Solid tumour-induced systemic immunosuppression involves dichotomous myeloid–B cell interactions

Menée à l'aide de modèles murins, d'échantillons de moelle osseuse d'origine humaine ainsi que d'échantillons sanguins prélevés sur des femmes en bonne santé ou des patientes atteintes d'un cancer du sein triple négatif, cette étude met en évidence deux mécanismes distincts par lequel des tumeurs solides peuvent induire une immunosuppression systémique en favorisant la formation de lymphocytes B anormaux

Résumé en anglais

Solid tumours induce systemic immunosuppression that involves myeloid and T cells. B cell-related mechanisms remain relatively understudied. Here we discover two distinct patterns of tumour-induced B cell abnormality (TiBA; TiBA-1 and TiBA-2), both associated with abnormal myelopoiesis in the bone marrow.

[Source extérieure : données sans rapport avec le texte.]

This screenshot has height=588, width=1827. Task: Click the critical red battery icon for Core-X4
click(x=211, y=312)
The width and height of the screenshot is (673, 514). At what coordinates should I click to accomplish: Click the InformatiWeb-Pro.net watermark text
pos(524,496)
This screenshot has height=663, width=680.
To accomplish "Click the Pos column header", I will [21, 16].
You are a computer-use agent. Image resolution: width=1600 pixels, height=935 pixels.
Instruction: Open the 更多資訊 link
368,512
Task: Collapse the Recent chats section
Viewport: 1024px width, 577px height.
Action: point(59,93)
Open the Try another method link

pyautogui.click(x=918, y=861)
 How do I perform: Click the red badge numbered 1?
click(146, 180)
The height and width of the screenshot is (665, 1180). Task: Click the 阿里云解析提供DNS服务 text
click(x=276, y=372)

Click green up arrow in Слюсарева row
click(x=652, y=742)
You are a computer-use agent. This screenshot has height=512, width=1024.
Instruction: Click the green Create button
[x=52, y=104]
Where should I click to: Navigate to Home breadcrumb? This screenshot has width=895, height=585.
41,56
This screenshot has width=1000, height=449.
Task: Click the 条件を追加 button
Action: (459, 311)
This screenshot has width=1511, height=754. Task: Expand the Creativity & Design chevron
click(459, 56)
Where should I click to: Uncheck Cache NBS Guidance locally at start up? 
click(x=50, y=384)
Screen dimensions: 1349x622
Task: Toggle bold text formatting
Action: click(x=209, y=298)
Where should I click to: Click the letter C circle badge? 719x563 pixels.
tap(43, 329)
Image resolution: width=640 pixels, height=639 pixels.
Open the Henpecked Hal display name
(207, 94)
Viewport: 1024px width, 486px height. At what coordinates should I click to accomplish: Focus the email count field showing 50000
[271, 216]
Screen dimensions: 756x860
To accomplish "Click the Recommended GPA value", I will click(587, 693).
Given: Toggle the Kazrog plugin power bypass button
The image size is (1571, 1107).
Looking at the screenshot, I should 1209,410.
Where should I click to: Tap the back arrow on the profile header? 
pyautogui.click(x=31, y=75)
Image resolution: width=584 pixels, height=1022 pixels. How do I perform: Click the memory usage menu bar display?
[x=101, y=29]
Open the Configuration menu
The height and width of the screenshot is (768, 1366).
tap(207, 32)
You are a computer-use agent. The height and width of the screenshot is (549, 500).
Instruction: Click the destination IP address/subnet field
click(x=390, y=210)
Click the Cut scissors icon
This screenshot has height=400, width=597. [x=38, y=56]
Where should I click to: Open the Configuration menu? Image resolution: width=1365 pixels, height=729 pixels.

TiBA-1 probably results from the niche competition between pre-progenitor-B cells and myeloid progenitors, leading to a global reduction in downstream B cells. TiBA-2 is characterized by systemic accumulation of a unique early B cell population, driven by interaction with excessive neutrophils. Importantly, TiBA-2-associated early B cells foster the systemic accumulation of exhaustion-like T cells. Myeloid and B cells from the peripheral blood of patients with triple-negative breast cancer recapitulate the TiBA subtypes, and the distinct TiBA profile correlates with pathologic complete responses to standard-of-care immunotherapy. This study underscores the inter-patient diversity of tumour-induced systemic changes and emphasizes the need for treatments tailored to different B and myeloid cell abnormalities.